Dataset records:
=======

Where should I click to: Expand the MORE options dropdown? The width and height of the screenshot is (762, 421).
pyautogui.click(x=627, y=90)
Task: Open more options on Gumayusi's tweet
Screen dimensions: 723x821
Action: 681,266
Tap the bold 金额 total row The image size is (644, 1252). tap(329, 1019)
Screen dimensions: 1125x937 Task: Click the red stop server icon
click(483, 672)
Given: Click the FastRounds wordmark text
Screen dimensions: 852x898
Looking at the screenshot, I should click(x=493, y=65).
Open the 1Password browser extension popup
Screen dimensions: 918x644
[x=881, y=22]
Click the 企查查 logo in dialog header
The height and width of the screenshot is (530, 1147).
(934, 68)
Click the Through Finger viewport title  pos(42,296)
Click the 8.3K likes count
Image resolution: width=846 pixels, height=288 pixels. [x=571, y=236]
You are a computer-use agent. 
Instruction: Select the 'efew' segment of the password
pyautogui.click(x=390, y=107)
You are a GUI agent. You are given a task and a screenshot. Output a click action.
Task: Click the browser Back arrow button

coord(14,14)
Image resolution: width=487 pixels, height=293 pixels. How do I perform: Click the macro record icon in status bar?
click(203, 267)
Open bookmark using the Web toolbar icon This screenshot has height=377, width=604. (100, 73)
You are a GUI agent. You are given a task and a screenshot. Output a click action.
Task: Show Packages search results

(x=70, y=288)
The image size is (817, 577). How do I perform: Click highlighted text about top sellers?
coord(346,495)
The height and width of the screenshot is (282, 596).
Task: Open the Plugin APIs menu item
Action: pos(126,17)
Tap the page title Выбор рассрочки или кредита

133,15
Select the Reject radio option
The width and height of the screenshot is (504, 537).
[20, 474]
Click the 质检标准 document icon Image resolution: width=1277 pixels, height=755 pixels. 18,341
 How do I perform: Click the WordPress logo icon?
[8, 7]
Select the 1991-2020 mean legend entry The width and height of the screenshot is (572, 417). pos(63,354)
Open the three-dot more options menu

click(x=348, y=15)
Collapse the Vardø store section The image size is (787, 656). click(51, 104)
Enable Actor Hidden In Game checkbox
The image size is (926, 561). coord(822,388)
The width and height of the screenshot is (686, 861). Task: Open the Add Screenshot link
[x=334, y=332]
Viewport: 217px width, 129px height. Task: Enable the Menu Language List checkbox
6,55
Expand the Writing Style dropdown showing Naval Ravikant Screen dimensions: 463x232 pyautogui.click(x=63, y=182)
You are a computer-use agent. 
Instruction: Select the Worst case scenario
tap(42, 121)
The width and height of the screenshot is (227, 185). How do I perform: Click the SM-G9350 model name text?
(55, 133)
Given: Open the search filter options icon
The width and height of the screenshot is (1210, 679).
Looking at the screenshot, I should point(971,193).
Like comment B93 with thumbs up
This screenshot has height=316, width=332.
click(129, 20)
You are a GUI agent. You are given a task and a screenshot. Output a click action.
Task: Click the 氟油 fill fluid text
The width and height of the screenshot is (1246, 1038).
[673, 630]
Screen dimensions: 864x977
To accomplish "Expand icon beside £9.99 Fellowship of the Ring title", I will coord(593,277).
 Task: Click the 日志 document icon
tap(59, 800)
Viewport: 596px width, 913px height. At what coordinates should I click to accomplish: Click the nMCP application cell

=======

Where the word "accomplish" appears in a line of the entries, copy that line.

To accomplish "Expand icon beside £9.99 Fellowship of the Ring title", I will coord(593,277).
Viewport: 596px width, 913px height. At what coordinates should I click to accomplish: Click the nMCP application cell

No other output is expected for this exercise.